Stored items:
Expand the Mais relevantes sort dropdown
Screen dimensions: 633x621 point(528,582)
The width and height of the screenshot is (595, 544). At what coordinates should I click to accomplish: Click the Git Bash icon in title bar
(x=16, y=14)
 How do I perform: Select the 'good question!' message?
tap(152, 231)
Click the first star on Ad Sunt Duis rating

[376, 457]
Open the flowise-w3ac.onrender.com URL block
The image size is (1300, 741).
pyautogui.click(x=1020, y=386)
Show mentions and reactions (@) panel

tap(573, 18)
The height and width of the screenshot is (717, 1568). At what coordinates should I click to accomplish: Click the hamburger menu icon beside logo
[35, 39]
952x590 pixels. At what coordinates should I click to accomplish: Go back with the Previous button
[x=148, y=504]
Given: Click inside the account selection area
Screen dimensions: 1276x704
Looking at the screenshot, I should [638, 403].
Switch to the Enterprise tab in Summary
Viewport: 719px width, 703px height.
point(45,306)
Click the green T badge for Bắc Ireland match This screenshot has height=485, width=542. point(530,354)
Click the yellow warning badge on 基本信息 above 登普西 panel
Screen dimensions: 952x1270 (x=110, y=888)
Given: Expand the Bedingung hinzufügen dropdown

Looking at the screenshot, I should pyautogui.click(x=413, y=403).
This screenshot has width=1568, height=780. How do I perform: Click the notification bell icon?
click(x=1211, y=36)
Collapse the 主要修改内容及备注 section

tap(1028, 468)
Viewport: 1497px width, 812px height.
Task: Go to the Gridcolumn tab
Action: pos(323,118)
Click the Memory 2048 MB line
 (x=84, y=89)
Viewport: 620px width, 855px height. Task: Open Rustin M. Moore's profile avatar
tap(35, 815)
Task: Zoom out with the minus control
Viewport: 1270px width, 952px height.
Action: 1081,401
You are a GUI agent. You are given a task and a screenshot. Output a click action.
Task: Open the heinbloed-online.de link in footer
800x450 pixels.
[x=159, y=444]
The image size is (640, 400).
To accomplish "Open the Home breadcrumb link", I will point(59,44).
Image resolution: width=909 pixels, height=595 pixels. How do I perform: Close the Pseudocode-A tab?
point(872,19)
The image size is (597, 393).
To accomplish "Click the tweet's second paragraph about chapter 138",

• ABOUT THIS EXERCISE: Exactly reproduce the entries in their entirety.

• TASK ANSWER:
Expand the Mais relevantes sort dropdown
Screen dimensions: 633x621 point(528,582)
The width and height of the screenshot is (595, 544). At what coordinates should I click to accomplish: Click the Git Bash icon in title bar
(x=16, y=14)
 How do I perform: Select the 'good question!' message?
tap(152, 231)
Click the first star on Ad Sunt Duis rating

[376, 457]
Open the flowise-w3ac.onrender.com URL block
The image size is (1300, 741).
pyautogui.click(x=1020, y=386)
Show mentions and reactions (@) panel

tap(573, 18)
The height and width of the screenshot is (717, 1568). At what coordinates should I click to accomplish: Click the hamburger menu icon beside logo
[35, 39]
952x590 pixels. At what coordinates should I click to accomplish: Go back with the Previous button
[x=148, y=504]
Given: Click inside the account selection area
Screen dimensions: 1276x704
Looking at the screenshot, I should [638, 403].
Switch to the Enterprise tab in Summary
Viewport: 719px width, 703px height.
point(45,306)
Click the green T badge for Bắc Ireland match This screenshot has height=485, width=542. point(530,354)
Click the yellow warning badge on 基本信息 above 登普西 panel
Screen dimensions: 952x1270 (x=110, y=888)
Given: Expand the Bedingung hinzufügen dropdown

Looking at the screenshot, I should pyautogui.click(x=413, y=403).
This screenshot has width=1568, height=780. How do I perform: Click the notification bell icon?
click(x=1211, y=36)
Collapse the 主要修改内容及备注 section

tap(1028, 468)
Viewport: 1497px width, 812px height.
Task: Go to the Gridcolumn tab
Action: pos(323,118)
Click the Memory 2048 MB line
 (x=84, y=89)
Viewport: 620px width, 855px height. Task: Open Rustin M. Moore's profile avatar
tap(35, 815)
Task: Zoom out with the minus control
Viewport: 1270px width, 952px height.
Action: 1081,401
You are a GUI agent. You are given a task and a screenshot. Output a click action.
Task: Open the heinbloed-online.de link in footer
800x450 pixels.
[x=159, y=444]
The image size is (640, 400).
To accomplish "Open the Home breadcrumb link", I will point(59,44).
Image resolution: width=909 pixels, height=595 pixels. How do I perform: Close the Pseudocode-A tab?
point(872,19)
The image size is (597, 393).
To accomplish "Click the tweet's second paragraph about chapter 138",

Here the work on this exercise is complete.